Start of Block

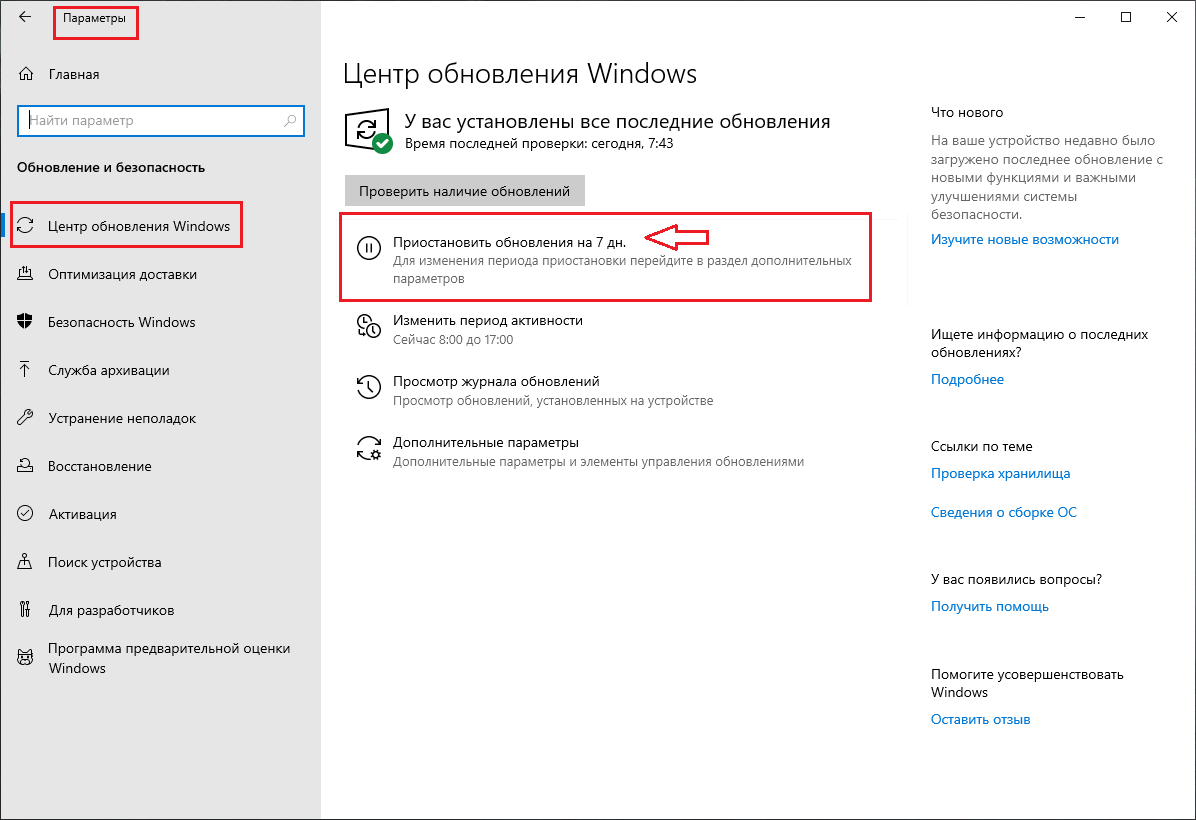Click the Windows Security shield icon

tap(27, 322)
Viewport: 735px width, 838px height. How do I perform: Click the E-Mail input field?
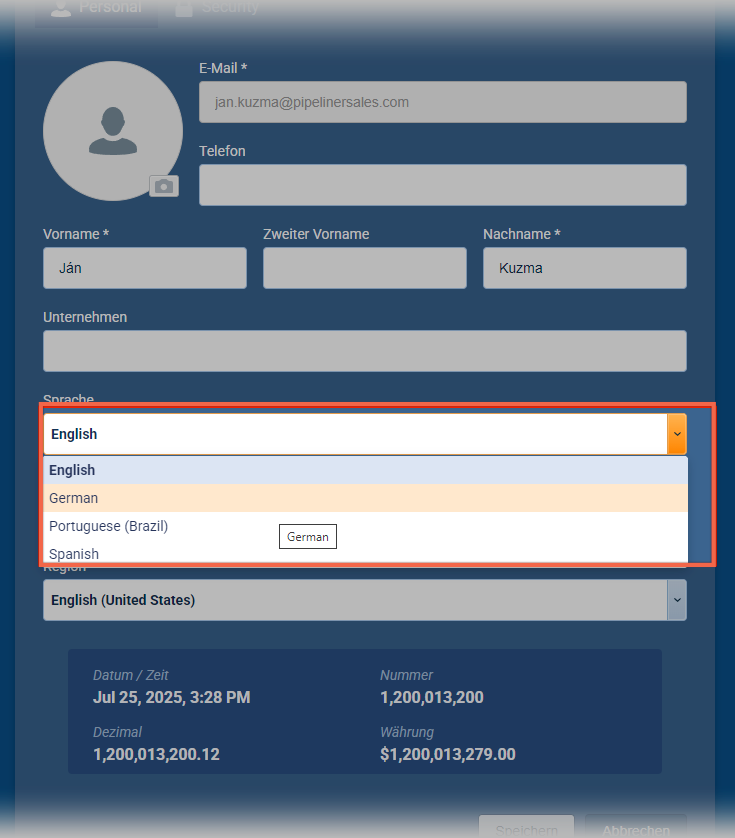tap(442, 102)
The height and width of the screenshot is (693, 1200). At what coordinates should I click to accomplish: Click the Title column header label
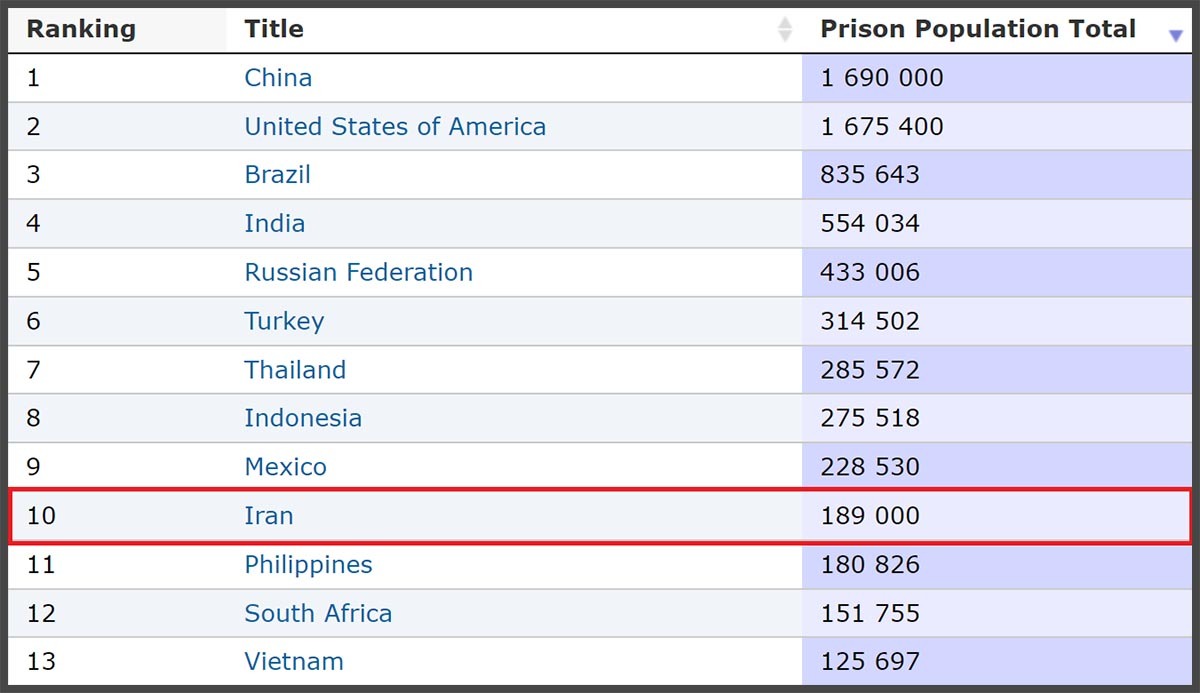[274, 29]
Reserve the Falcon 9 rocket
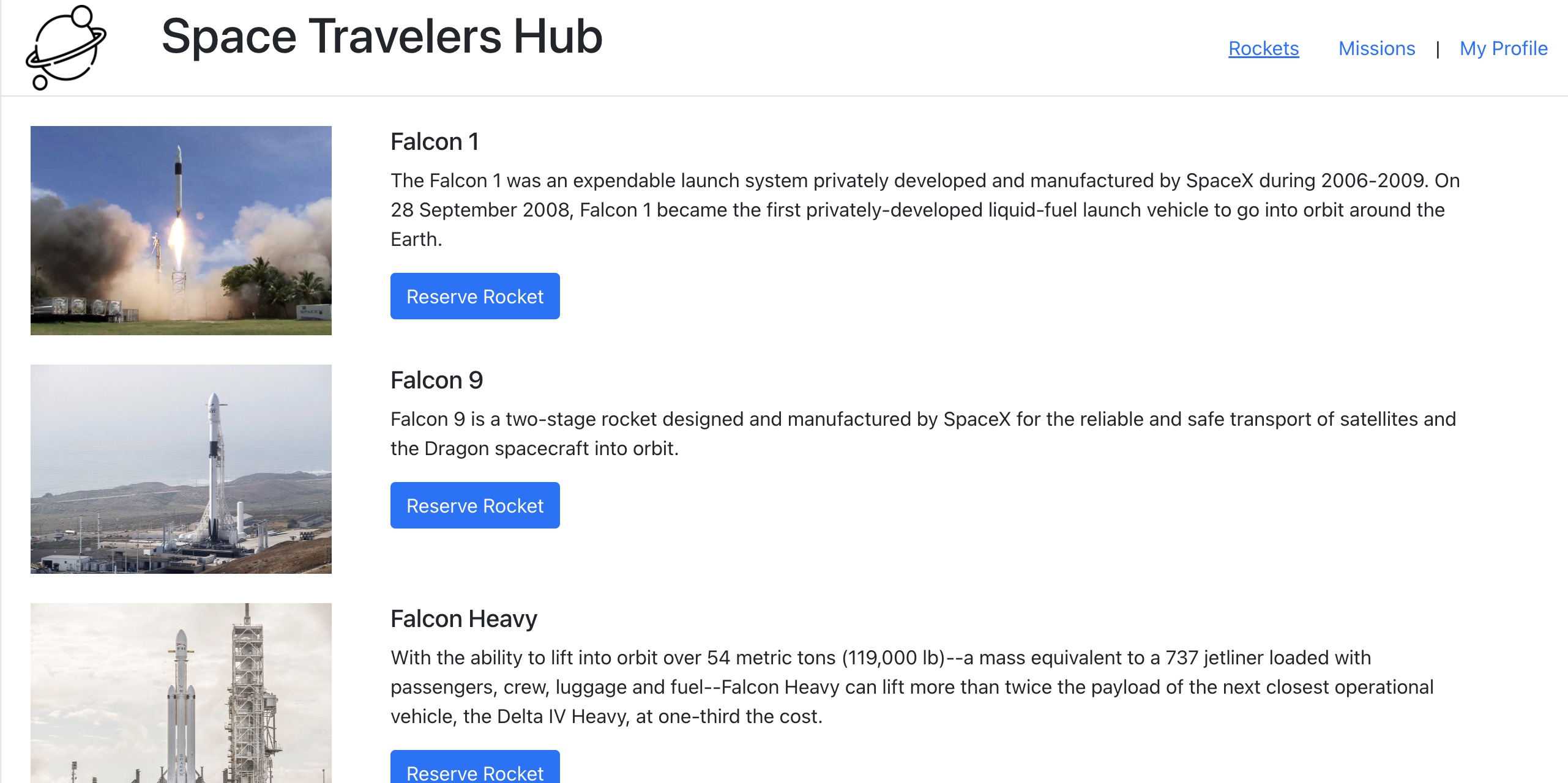The height and width of the screenshot is (783, 1568). [475, 505]
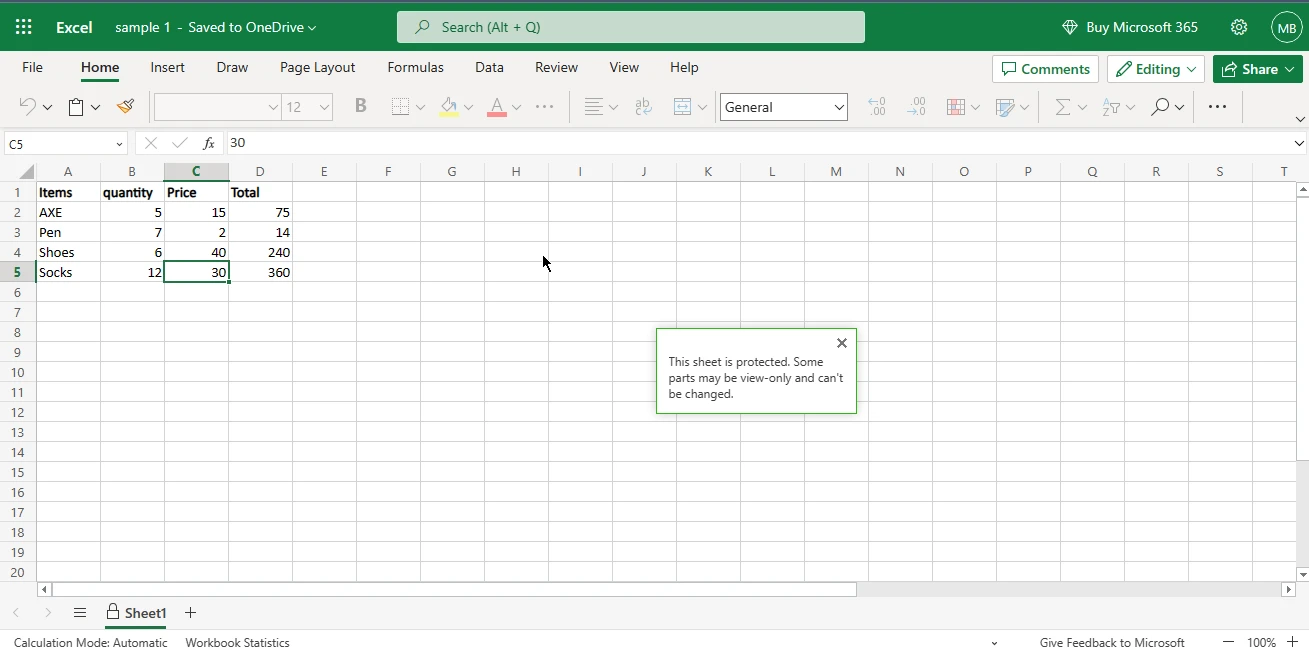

End of Block

WHAT THE TASK REQUIRES: Nothing but the lines from the one that contains "The height and width of the screenshot is (693, 1200)." through the last line of the material should be written out, exactly. Omit pictures.

TASK ANSWER:
The height and width of the screenshot is (693, 1200). At what coordinates should I click to accomplish: Click the Title column header label
[274, 29]
Reserve the Falcon 9 rocket
The height and width of the screenshot is (783, 1568). [475, 505]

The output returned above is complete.